Ma poi veniva ripreso dalle antiche immaginazioni e dagli antichi amori.

          Tuttavia Ignazio ebbe la fortuna di sapersi guardare dentro, e osservò una sorta di «legge» che regola la vita dello spirito. Osservò che, quando pensava a Dio e ai santi, dapprima faceva fatica, ma poi restava pieno di gioia. Viceversa, quando pensava agli eroismi mondani e alle passioni cavalleresche, dapprima provava immediato piacere e soddisfazione, ma alla fine restava triste e inquieto. Senza ancora saperlo Inigo s’era inoltrato negli spazi dell’anima, in quella avventura interiore nella quale sarebbe poi diventato maestro.

          Decise dunque di attuare la sua nuova vocazione: appena guarì, divenne «il pellegrino», deciso a giungere fino alla culla dell’avvenimento cristiano, in Terra Santa.

La prima tappa fu il Santuario di Monserrat dove preparò per iscritto la sua confessione generale: ci impiegò tre giorni. Alla sera del 24 marzo 1522, vigilia dell’Annunciazione «in tutta segre­tezza se ne andò da un povero, si spogliò dei suoi vestiti, di cui gli fece dono, indossò una tunica di sacco mal tessuto e assai ruvido» (n. 18 e 16); poi iniziò, davanti all’altare della Madonna, la sua «veglia d’armi»: una intera notte di preghiera, sempre in piedi o in ginocchio, per diventare cavaliere di Dio e della Vergine Santa.

          Si recò quindi a Manresa, una città che Ignazio definì poi «la mia chiesa primitiva». Qui gli accaddero le cinque visioni che lo plasmarono dal punto di vista cristiano.

          Prima della conversione Inigo si riteneva, tutto sommato, un buon cristiano ‑ nonostante le sue debolezze - ed era fiero della sua fede. Ma, dopo la conversione, egli diventa cristiano: la luce della rivelazione lo afferra e dilaga nel suo cuore e nella sua intelligenza; la pretesa e la novità dell’avvenimento cristiano lo afferrano e lo dominano.

          Parliamo di «visioni», ma Ignazio insisterà sempre che non si trattò di immagini o di forme distinte (nemmeno quando vide Cristo o Maria), ma piuttosto di illuminazioni interiori. La sua formula è questa: «Vide con gli occhi interiori».

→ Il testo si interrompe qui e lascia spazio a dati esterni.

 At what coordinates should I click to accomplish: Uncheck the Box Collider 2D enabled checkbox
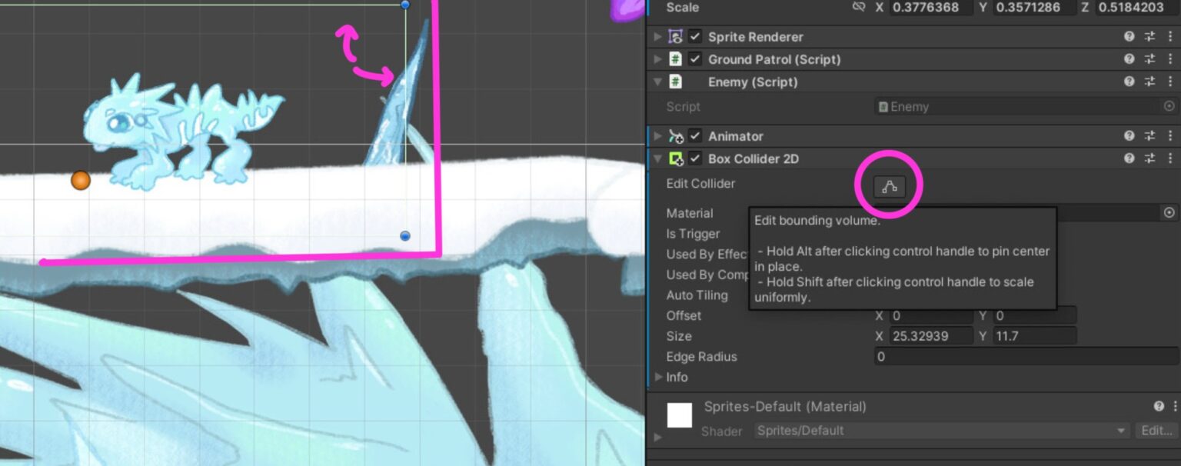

          La prima «visione» riguardò la Trinità: il mistero vivo, caldo, delle tre Persone divine, lo penetrò con una tale forza e un tale struggimento di cuore che egli pianse a lungo, e ciò gli capiterà poi spesso nella vita (cfr. n. 28).

          La seconda «visione» riguardò la Creazione: «Gli si rappresentò nell’in­telletto, accompagnato da grande allegria spirituale, il modo con cui Dio aveva creato il mondo» (n. 29).

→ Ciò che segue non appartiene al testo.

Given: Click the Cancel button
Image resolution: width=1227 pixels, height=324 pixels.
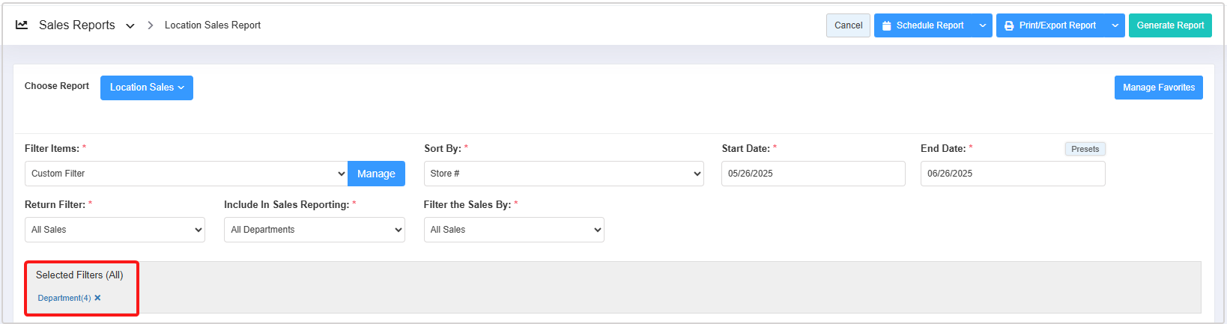Looking at the screenshot, I should 848,25.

La terza «visione» riguardò «come nostro Signore stava nel Sacramento dell’altare» (n. 29).

La quarta «visione» riguardò «l’umanità di Cristo e la figura di Maria» (n. 29).

          La quinta «visione» riguardò il significato di tutta l’esistenza, e fu così importante che «in tutto il corso della sua vita, fino a sessantadue anni suonati, sommando tutti gli aiuti di Dio e tutto ciò che ha imparato, anche riunito tutto assieme, non gli pare di aver appreso tanto come in quella sola volta». Essa accadde lungo le rive del fiume Cardoner. Ascoltiamone il racconto, sempre dall’Autobiografia: «Camminando cosi assorto nelle sue devozioni, egli si sedette un momento, rivolto verso l’acqua che scorreva in basso, e stando lì seduto, cominciarono ad aprirglisi gli occhi dell’intelletto. Non già che avesse una visione, macapì e conobbe molte cose della vita spirituale, della fede, e delle Scritture, con una tale luce che tutte le cose gli parevano nuove» (n. 30). Un confidente di Ignazio lo udì dire che gli sembrò allora «d’essere un altro uomo e che l’intelletto fosse diverso da quello di prima».

          Trinità, Creazione, Eucaristia, Umanità di Cristo e di Maria, il significato unitario di tutto (oggi diremmo: «una cultura nuova»): furono le basi dogmatiche e spirituali su cui Ignazio potè iniziare la sua costruzione.

          Notiamo di passaggio un tema che meriterebbe di essere lungamente approfondito: sono esattamente i punti cardinali su cui è entrato invece in crisi il pensiero teologico di Lutero. Il Riformatore protestante fu così preoccupato del problema della «sua salvezza» (della salvezza individuale del credente) che ridusse tutto il cri­stianesimo a un esclusivo faccia a faccia tra l'uomo e Dio: faccia a faccia che accade‑per così dire‑in Cristo (e perciò Lutero parlava di sola fede), ma con una tale angosciosa preoccupazione di sé che aLutero sfuggì la «interezza» del dono di Dio.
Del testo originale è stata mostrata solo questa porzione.